There can be no assurance that we will be able to successfully execute our strategies, or execute on time, and achieve or demonstrate progress on our calendar 2040 goal of carbon neutrality. Additionally, we may determine that it is in our best interests to prioritize other business, social, governance or sustainable investments and/or initiatives over the achievement of our calendar 2040 goal based on economic, legal, regulatory or social factors, business strategy or other reasons. Failure to achieve or demonstrate progress on our calendar 2040 goal could damage our reputation and customer and other stakeholder relationships. Further, given investors’ and banks’ increasingly divergent perspectives related to ESG matters, a failure to meet our goal of carbon neutrality, or on the contrary, any ESG initiatives taken to meet such goal, could cause large stockholders to reduce their ownership of our common stock and limit our access to financing. Such conditions could materially and adversely affect us, as well as on the market price of our common stock.
Recently, climate coalitions have faced increased scrutiny and backlash as some stakeholders argue that they violate antitrust laws by making decisions that unfairly distort or penalize markets, along with other various legal claims. Opponents are increasingly resorting to a range of activism forms, including media campaigns and litigation, to advance this perspective. To the extent we are subject to such activism or litigation, it may require us to incur costs or otherwise adversely impact our financial condition, reputation, or business.
Our temperature-controlled warehouse infrastructure and systems may become obsolete or unmarketable and we may not be able to upgrade our equipment cost-effectively or at all.
The infrastructure at our temperature-controlled warehouses and systems may become obsolete or unmarketable due to the development of, or demand for, more advanced equipment or enhanced technologies, including increased automation of our warehouses. Increased automation may entail significant time and start-up costs and lost revenue opportunity, and may not perform as expected. In addition, our IT platform pursuant to which we provide inventory management and other services to our customers may become outdated. When customers demand new equipment or technologies, the cost could be significant and we may not be able to upgrade our warehouses on a cost-effective basis in a timely manner, or at all, due to, among other things, increased expenses to us that cannot be passed on to customers or insufficient resources to fund the necessary capital expenditures. The obsolescence of our infrastructure or our inability to upgrade our warehouses would likely reduce global warehousing segment revenues, which could have a material adverse effect on us.

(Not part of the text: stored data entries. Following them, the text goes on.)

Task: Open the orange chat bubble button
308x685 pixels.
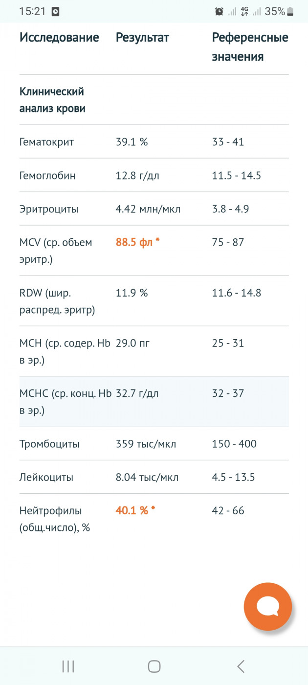Action: (x=267, y=607)
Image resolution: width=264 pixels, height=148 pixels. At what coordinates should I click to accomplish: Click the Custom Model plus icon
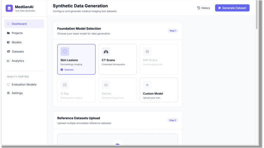[147, 85]
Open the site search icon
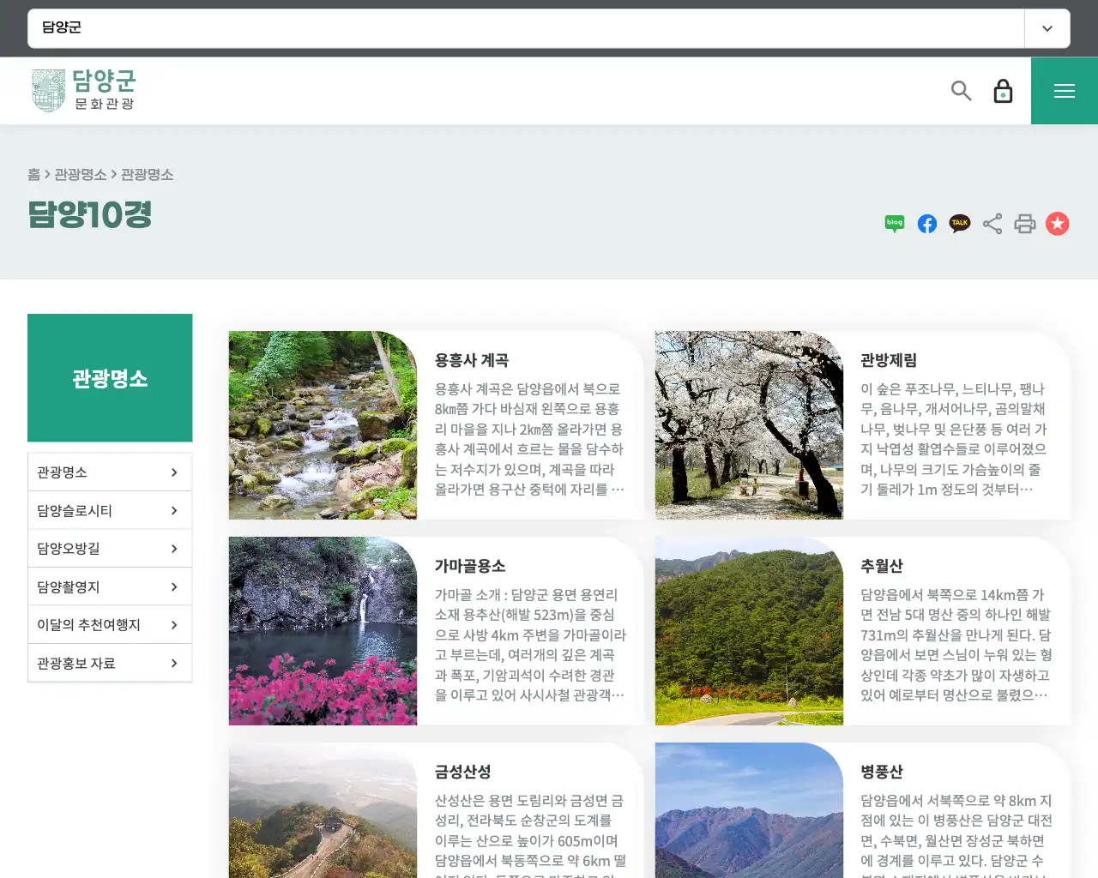1098x878 pixels. [x=961, y=90]
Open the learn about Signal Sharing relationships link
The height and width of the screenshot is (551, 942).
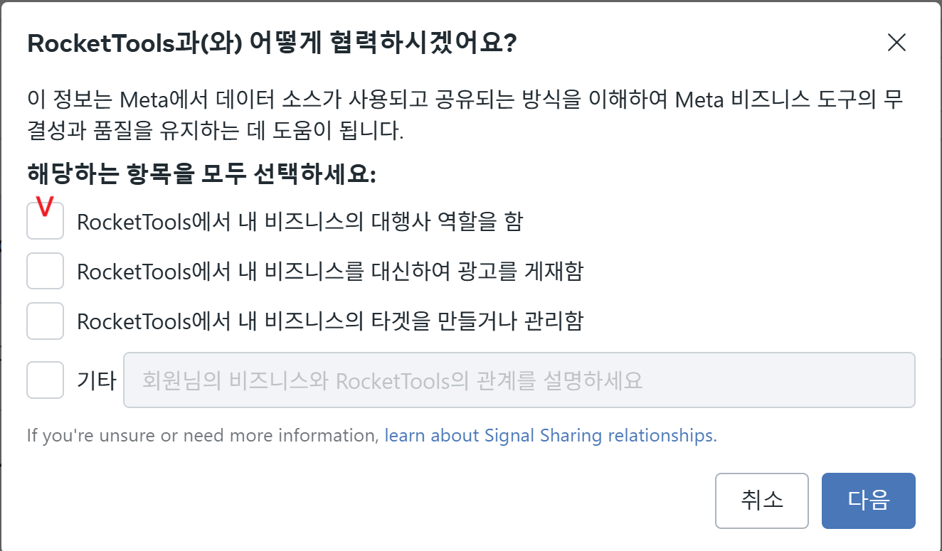(551, 435)
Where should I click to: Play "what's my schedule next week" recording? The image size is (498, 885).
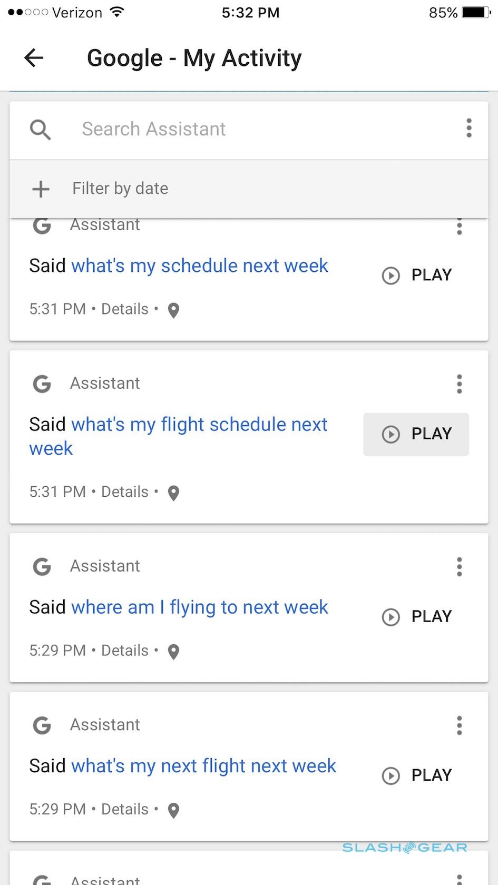[x=416, y=275]
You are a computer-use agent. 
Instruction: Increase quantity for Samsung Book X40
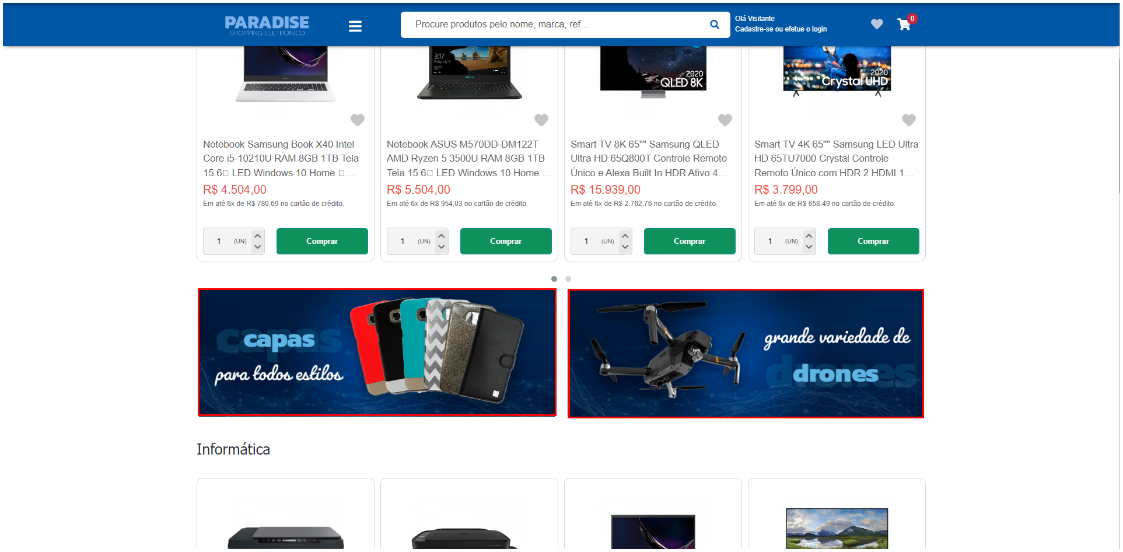click(x=258, y=236)
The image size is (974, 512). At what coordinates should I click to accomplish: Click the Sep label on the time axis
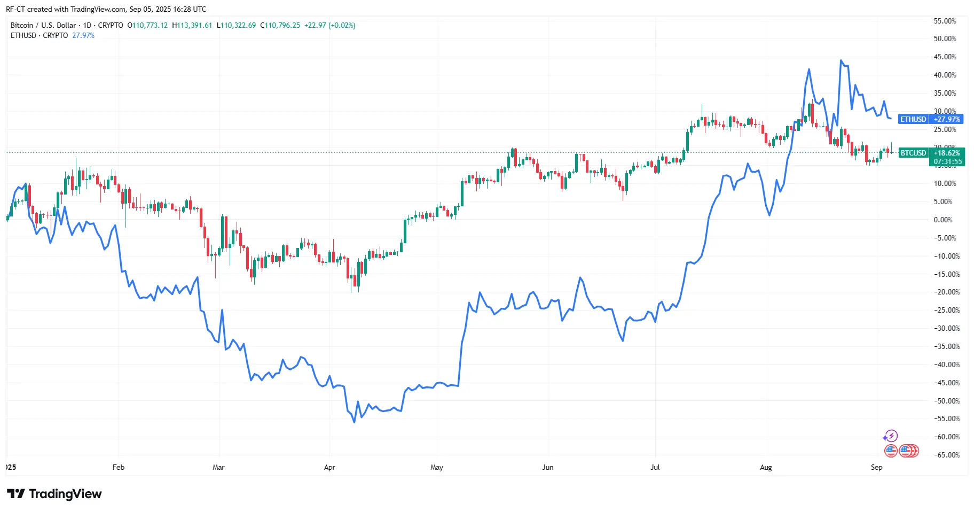pyautogui.click(x=876, y=467)
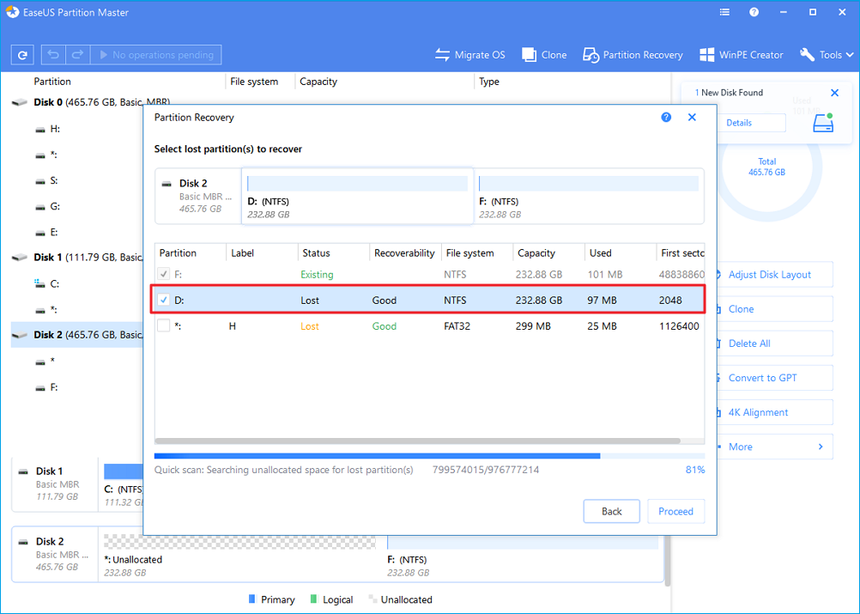The image size is (860, 614).
Task: Click the redo arrow icon
Action: tap(77, 55)
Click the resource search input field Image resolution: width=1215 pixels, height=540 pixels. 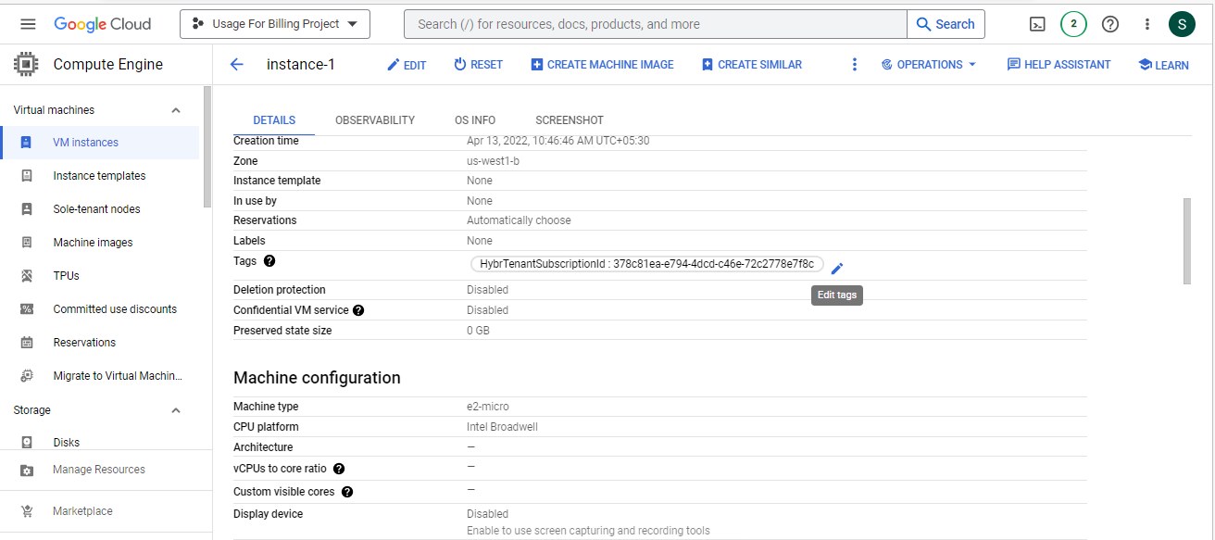[x=655, y=24]
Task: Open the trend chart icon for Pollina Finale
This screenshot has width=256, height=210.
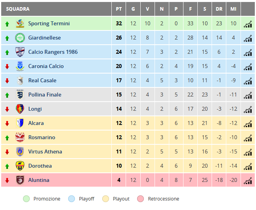Action: [x=248, y=95]
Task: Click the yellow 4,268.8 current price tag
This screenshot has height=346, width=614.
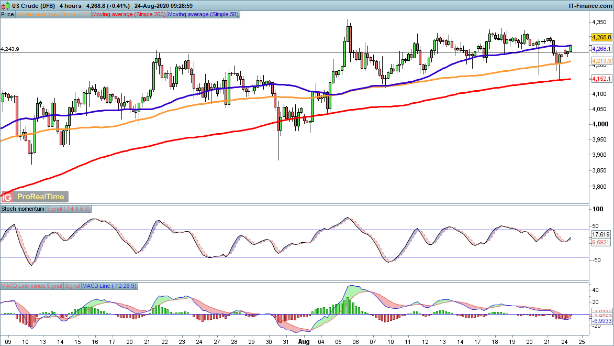Action: (601, 38)

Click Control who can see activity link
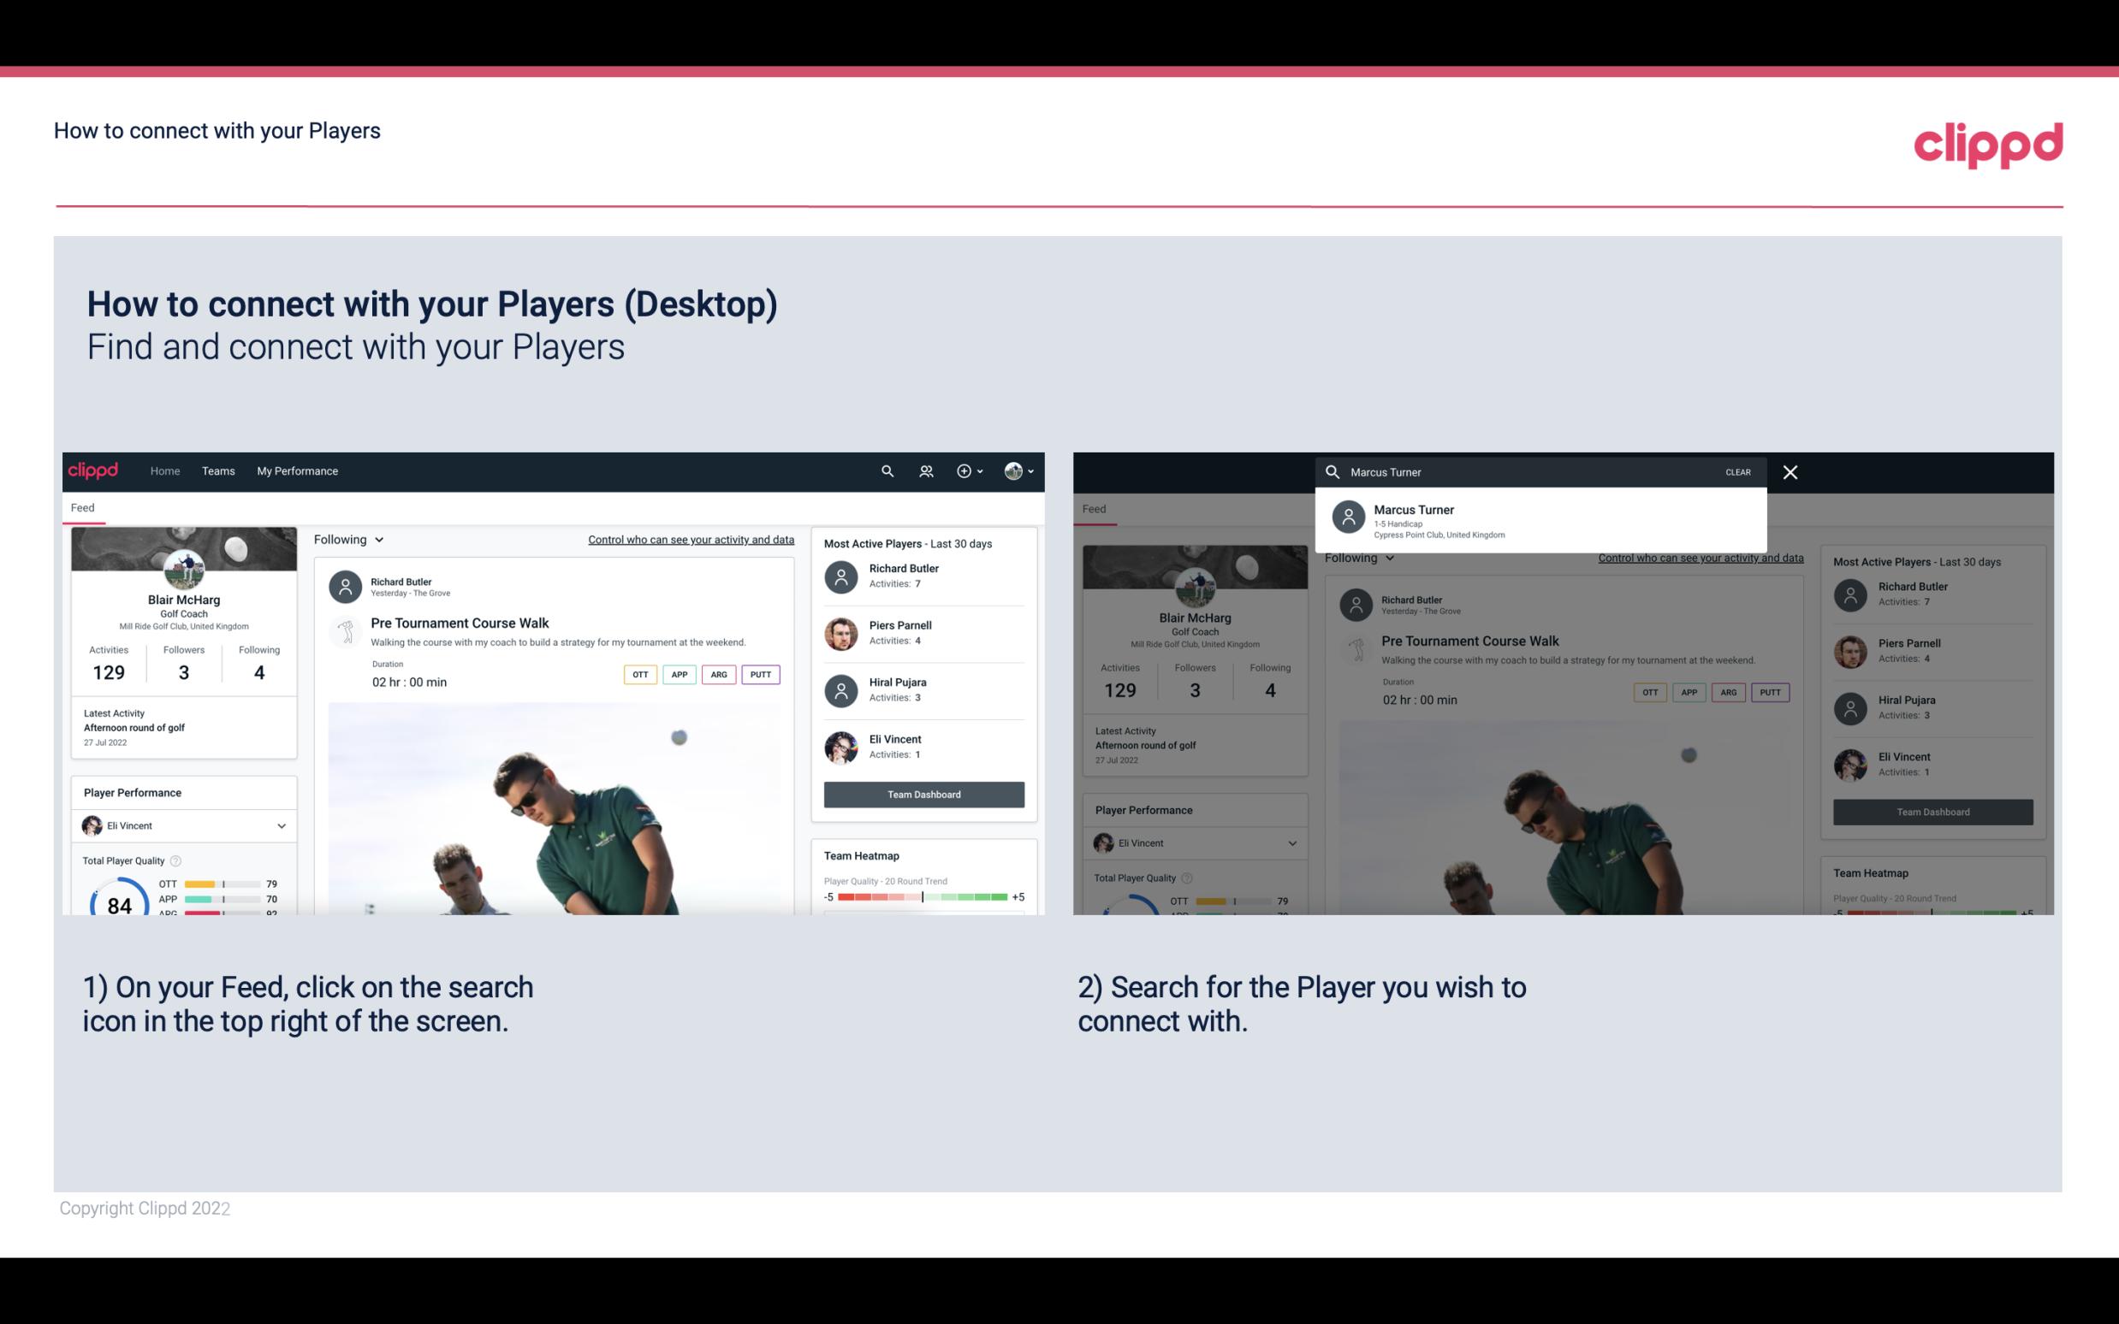689,539
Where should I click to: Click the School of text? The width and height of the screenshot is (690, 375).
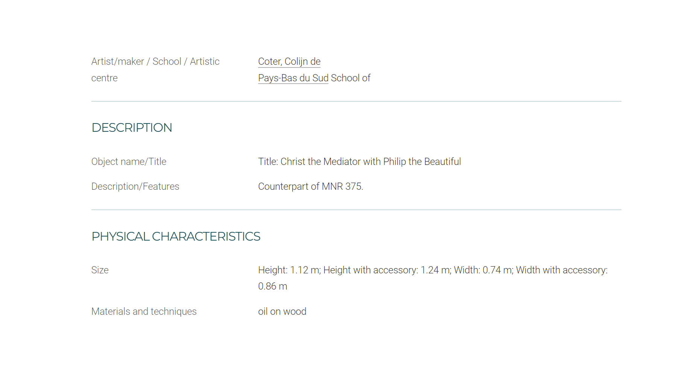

The transportation services provided by our integrated solutions business are dependent in part on in-house trucking services and in part on third-party truckload carrier and rail services, each of which subjects us to risks.
We use in-house trucking services to provide transportation services to our customers, and any increased severity or frequency of accidents or other claims, delays or disruptions in services or changes in regulations could have a material adverse effect on us.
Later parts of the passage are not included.